Robust Error Handling and Post-Build Actions

Section titled “Robust Error Handling and Post-Build Actions”

Most pipeline outages are not caused by one failing command. They come from weak failure classification, blind retries, and missing post-build cleanup.

Robust CI/CD design means:

  1. Classifying failures clearly.
  2. Applying controlled recovery.
  3. Running deterministic post-build actions every time.

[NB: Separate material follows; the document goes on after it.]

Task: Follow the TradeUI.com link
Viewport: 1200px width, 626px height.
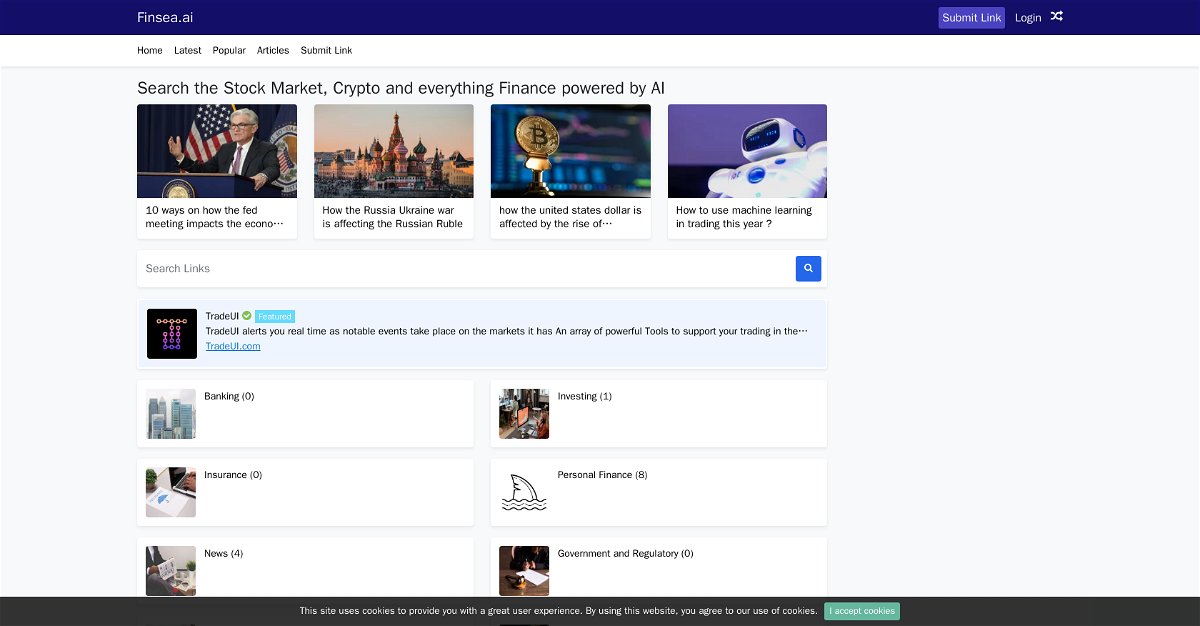Action: coord(233,346)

Use categories that map to specific responses:

  1. Transient infrastructure failures:
    • Agent disconnects, registry timeouts, temporary DNS issues.
  2. Deterministic code/test failures:
    • Unit test failures, lint violations, build compile errors.
  3. Dependency/system failures:
    • Upstream package registry outage, database unavailable.
  4. Policy/security failures:
    • Secrets scan failure, SAST policy block, unsigned artifact.
  5. Deployment/runtime verification failures:
    • Canary health checks fail, error budget burn spikes.

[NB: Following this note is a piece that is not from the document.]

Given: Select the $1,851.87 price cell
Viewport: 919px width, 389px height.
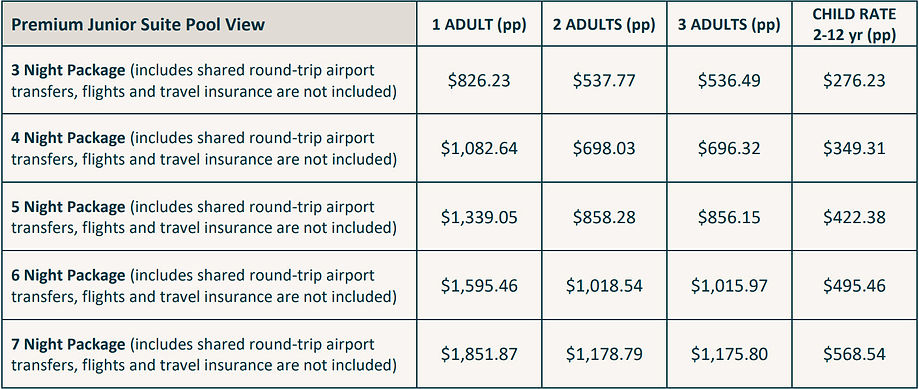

Without this taxonomy, pipelines either retry everything or fail with no remediation.

  1. Fail early for deterministic correctness issues.
  2. Retry only transient failures with strict caps.
  3. Always run cleanup and evidence-collection steps.
  4. Keep post-build side effects idempotent.
  5. Preserve forensic data for debugging and audit.

Recommended flow:

  1. Validate inputs and environment quickly.
  2. Execute quality gates in order of cost and signal.
  3. Stop immediately on non-recoverable errors.
  4. Retry transient operations with exponential backoff.
  5. In post phase, always run cleanup, publish reports, and emit status.

Retry Patterns That Do Not Hide Real Problems

Section titled “Retry Patterns That Do Not Hide Real Problems”

Good retry guardrails:

  1. Retry count is low (usually 2-3).
  2. Backoff increases per attempt.
  3. Retry only on known transient codes/messages.
  4. Log each retry reason explicitly.
  5. Escalate after retry exhaustion.

Bad pattern:

  1. Wrapping entire pipeline in a generic retry block.

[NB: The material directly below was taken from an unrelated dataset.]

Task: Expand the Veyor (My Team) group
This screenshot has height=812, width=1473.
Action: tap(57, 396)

This hides deterministic regressions and wastes compute.

Fail-fast stages:

  1. Lint and static checks.
  2. Unit tests and schema validation.
  3. Security policy gates for release branches.

Fail-safe behaviors:

  1. Preserve artifacts/logs when build fails.
  2. Revoke temporary credentials.
  3. Ensure workspace cleanup.
  4. Publish final status to chat/ticketing.

Practical Jenkins controls:

  1. Use options { timeout(...) } to bound hung runs.
  2. Use retry(n) only around known flaky network actions.
  3. Use catchError for non-critical reporting steps.
  4. Use post { always { ... } } for mandatory cleanup.
  5. Use archiveArtifacts and junit in all outcomes where useful.

Every pipeline should define post-build actions by severity and outcome.

Always:

  1. Cleanup temporary files and secrets.
  2. Archive logs and test reports.
  3. Emit build metadata (commit SHA, image digest, duration).

On failure:

  1. Attach failure classification.
  2. Route alert to owning team.
  3. Link runbook and recent similar incidents.

On success:

  1. Publish release evidence.
  2. Update deployment ledger/change record.

Retention should be policy-driven:

  1. Keep release artifacts longer than non-release artifacts.
  2. Keep security scan outputs with auditable retention windows.
  3. Delete workspace-sensitive intermediates aggressively.
  4. Keep enough logs for triage, not unlimited noisy data.

Notification quality matters more than volume.

Include:

  1. Pipeline name, stage, and failure class.
  2. First failing command or gate.
  3. Last successful run reference.
  4. Suggested immediate action and runbook link.

Avoid:

  1. Sending all failures to all channels.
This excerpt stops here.